Je vous laisse découvrir et vous faire un avis sur ce LP connu mais méconnu, qui à mon avis est le plus réussi de toute la discographie du Gainsbourg auteur, précisément parce que c’est un album qui lui a échappé – c’est la statue de Galatée qui se met à parler à Pygmalion, mais pour lui dire d’aller se faire mettre. L’enchaînement des morceaux devrait vous rendre peu à peu accro : à plusieurs moments le flow d’Isabelle frôle le rap sans jamais frôler le ridicule (« D’un taxiphone », « Entre autres pas en traître »,  « Je t’aime idiot »), et d’ailleurs la moitié des instrus pourraient servir de samples à Alchemist (pour l’anecdote déprimos, on notera que le beat de « Beau oui comme Bowie » a été utilisé en 2010 par Devonte Hynes sans trop d’inspiration sur un morceau de Theophilus London et Solange). Le reste des titres fend les eaux du rock plaisancier, ce style très baladin qui, qu’on le veuille ou non, est notre yacht rock, ce mélange de disco et variété chewing gum qu’on entend sur « Ohio », « OK pour plus jamais », « Le bonheur c’est malheureux », et « Et moi chouchou ». Quatre compos qui d’ailleurs respectent toutes la tradition gainsbourienne d’autoplagiat éhonté, je vous laisse retrouver lesquels de ses tubes anciens ou récents sont ici pompés par SG.
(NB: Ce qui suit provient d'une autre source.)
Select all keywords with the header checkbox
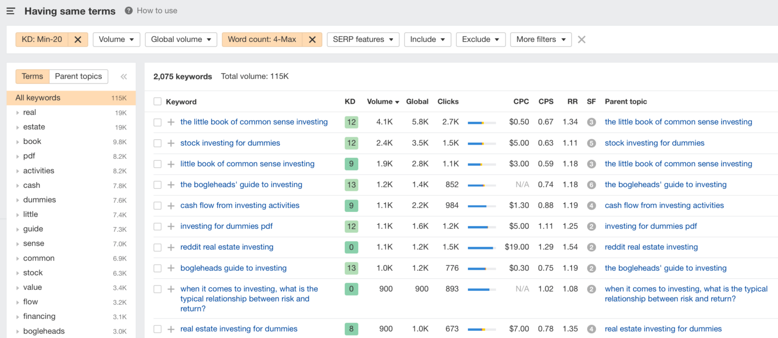778x338 pixels. [157, 101]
Mais ce qui marque vraiment sur Isabelle Adjani, c’est la lutte symbolique entre ces sons souvent majestueux et cette voix si cassable. En fait, l’actrice semble prendre Gainsbourg à son propre jeu de flemme et de complaisance, elle pousse le bouchon de la décence encore plus trop loin : elle en fait des tonnes dans ses respirations et ses halètements, ses montées mal maîtrisées vers les aigus, surjoue à fond son personnage de femme pseudo venimeuse en perpétuelle bipolarité, blessée mais désabusée, dominatrice mais passive, cassée mais cassante… Jusqu’à finalement, je trouve, mettre en échec le projet gainsbourien de contrôle total de sa poupée, et à s’emparer du disque pour en faire une espèce de document hybride sur elle, sa tentative de diversification du ciné vers la musique, sa relation avec son songwriter ivre mort, tout juste capable d’écrire des calembours de plus en plus minables. C’est un journal audio trempé dans le funk synthétique, aux effets camp très autonomes du style de Serge Gainsbourg, qui réussit l’exploit dialectique d’être à la fois très immédiat et très médié – en d’autres termes il fait en même temps kiffer et penser, que demander de plus !
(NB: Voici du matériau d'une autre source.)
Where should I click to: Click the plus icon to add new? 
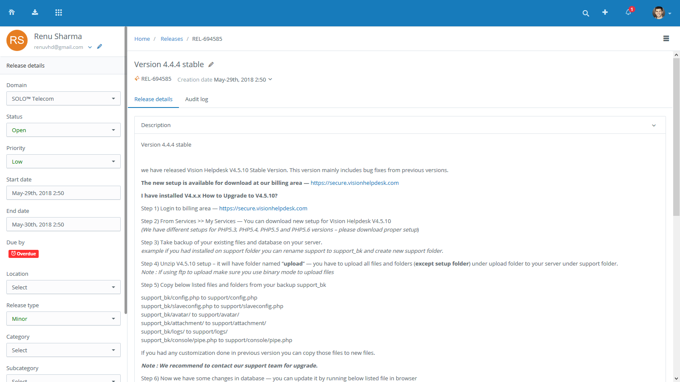(605, 12)
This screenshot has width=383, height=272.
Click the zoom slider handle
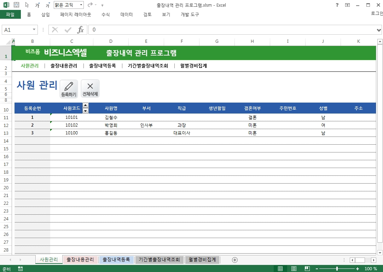point(337,269)
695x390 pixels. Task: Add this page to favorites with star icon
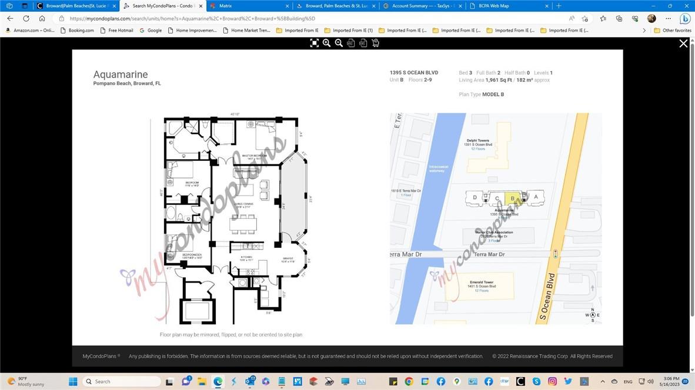point(585,18)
Vous entendrez peut-être dans l’approche d’Isabelle une préfiguration du chant de Mylène Farmer, à la différence que Mylène ne sera jamais autant à distance de ce qu’elle fait (sauf peut-être à ses tout débuts, sur « Maman à tort » par exemple, dont je vous recommande au passage cette version estivale dans les jeux de 20 heures sur FR3 en 1984). Il faut aussi souligner la ressemblance de phrasé avec Jane Birkin, au point qu’on se demande par instants si Isabelle ne l’imite pas pour rire, mais pas forcément pour se moquer d’elle (elles chanteront d’ailleurs en duo à la télé quelques années plus tard chez les Carpentier). 
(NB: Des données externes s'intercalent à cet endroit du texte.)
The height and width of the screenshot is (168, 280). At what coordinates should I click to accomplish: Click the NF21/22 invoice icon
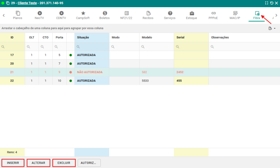126,13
Dernière chose, avant de vous laisser kiffer et penser, c’est cette pub pour Woolite, une lessive pour la laine, où l’on voit Adjani emmitouflée dans un gros pull en mohair avec un maxi col roulé. Curieux qu’une telle star, après avoir si bien déjoué le stratagème de Serge Gainsbourg malgré le succès de « Pull Marine », ait ensuite accepté de surfer sur cette thématique textile, surtout que le pull marine du clip n’est pas du tout en mohair, ni même en laine. Mais bon, elle avait peut-être oublié d’aller déclarer ses revenus sur impots.gouv.fr, oubliant comme tant d’autres le numéro fiscal lui permettant d’accéder à son espace particulier. En tout cas, quarante ans plus tard, son disque éponyme est devenu un must de mon été, et j’espère que vous y trouverez autant de satisfaction que moi. Bravo donc à Madame Adjani, et bravo aussi à Alan Hawkshaw, qui nous a quittés en 2021.